On Wed, Oct 09, 2024, Oliver Upton wrote:
On Wed, Oct 09, 2024 at 07:36:03PM +0100, Marc Zyngier wrote:
As there is very little ordering in the KVM API, userspace can instanciate a half-baked GIC (missing its memory map, for example) at almost any time.
This means that, with the right timing, a thread running vcpu-0 can enter the kernel without a GIC configured and get a GIC created behind its back by another thread. Amusingly, it will pick up that GIC and start messing with the data structures without the GIC having been fully initialised.
Huh, I'm definitely missing something. Could you remind me where we open up this race between KVM_RUN && kvm_vgic_create()?
I'd thought the fact that the latter takes all the vCPU mutexes and checks if any vCPU in the VM has run would be enough to guard against such a race, but clearly not...
Any chance that fixing bugs where vCPU0 can be accessed (and run!) before its fully online help? E.g. if that closes the vCPU0 hole, maybe the vCPU1 case can be handled a bit more gracefully?
[*] https://lore.kernel.org/all/20241009150455.1057573-1-seanjc@google.com
Similarly, a thread running vcpu-1 can enter the kernel, and try to init the GIC that was previously created. Since this GIC isn't properly configured (no memory map), it fails to correctly initialise.

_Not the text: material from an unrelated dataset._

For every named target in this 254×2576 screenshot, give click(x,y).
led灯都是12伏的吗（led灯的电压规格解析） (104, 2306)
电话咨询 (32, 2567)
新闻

And that's the point where we decide to teardown the GIC, freeing all its resources. Behind vcpu-0's back. Things stop pretty abruptly, with a variety of symptoms. Clearly, this isn't good, we should be a bit more careful about this.
It is obvious that this guest is not viable, as it is missing some important part of its configuration. So instead of trying to tear bits of it down, let's just mark it as *dead*. It means that any further interaction from userspace will result in -EIO. The memory will be released on the "normal" path, when userspace gives up.